PROBLEM:
I need an exact copy of the lines from the one containing "You are a GUI" through the end of the records, without any pictures.

#### SUPPLIED INFORMATION ####

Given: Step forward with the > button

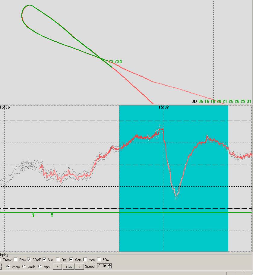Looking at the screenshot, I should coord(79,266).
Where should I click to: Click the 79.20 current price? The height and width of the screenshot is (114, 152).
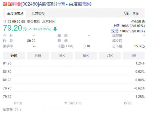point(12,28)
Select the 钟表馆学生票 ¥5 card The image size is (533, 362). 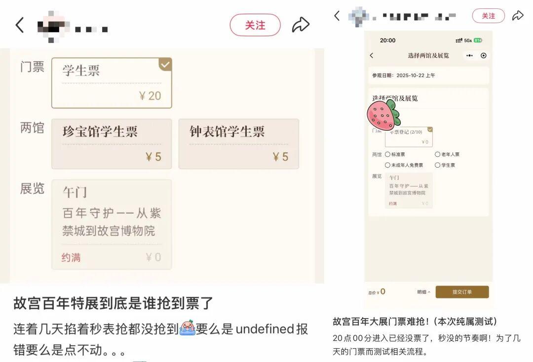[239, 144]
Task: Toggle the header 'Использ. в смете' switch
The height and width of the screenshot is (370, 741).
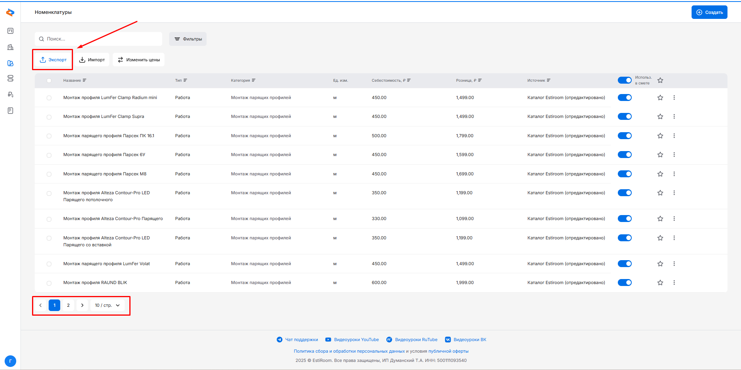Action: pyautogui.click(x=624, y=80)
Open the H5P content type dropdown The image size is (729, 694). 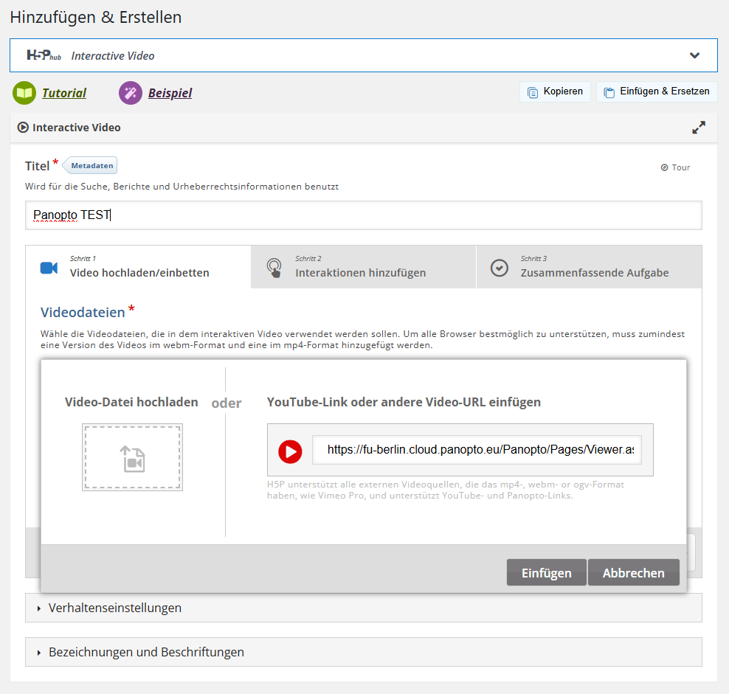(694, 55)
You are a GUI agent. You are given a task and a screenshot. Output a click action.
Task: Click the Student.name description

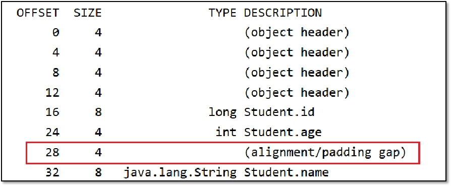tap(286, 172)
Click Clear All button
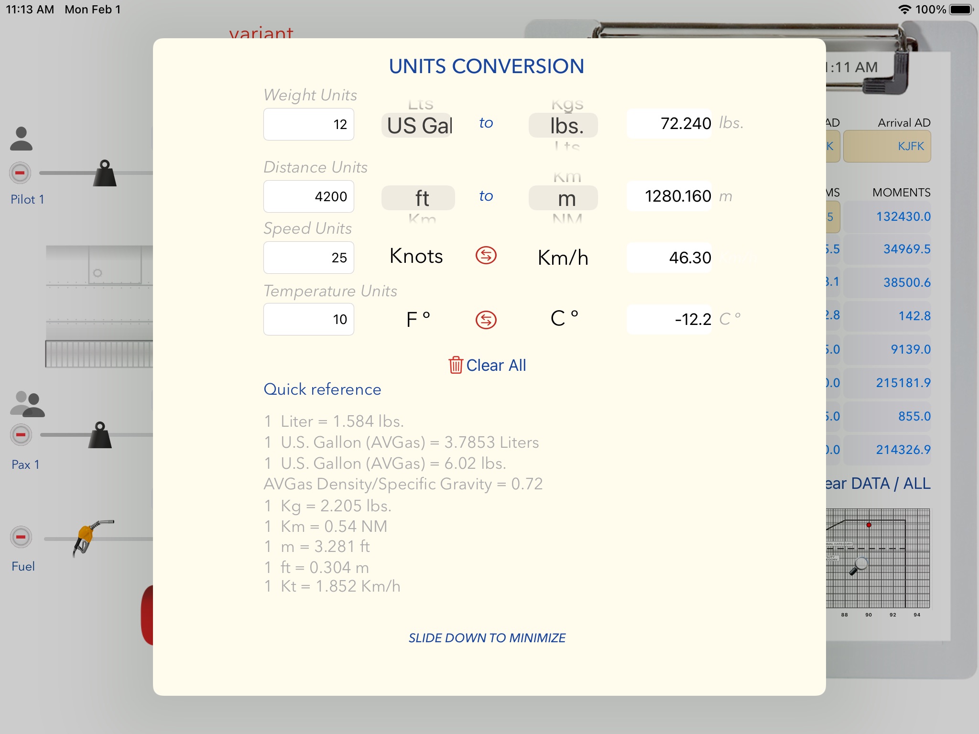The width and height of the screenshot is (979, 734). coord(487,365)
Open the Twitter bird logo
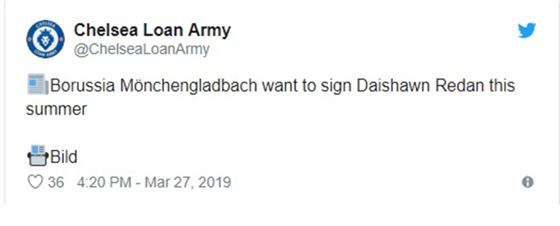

####

EXPECTED OUTPUT:
You are a GUI agent. You are given a task and a screenshot. Output a click action.
Task: Click the Student.name description

tap(286, 172)
Click Clear All button
The width and height of the screenshot is (979, 734). coord(487,365)
Open the Twitter bird logo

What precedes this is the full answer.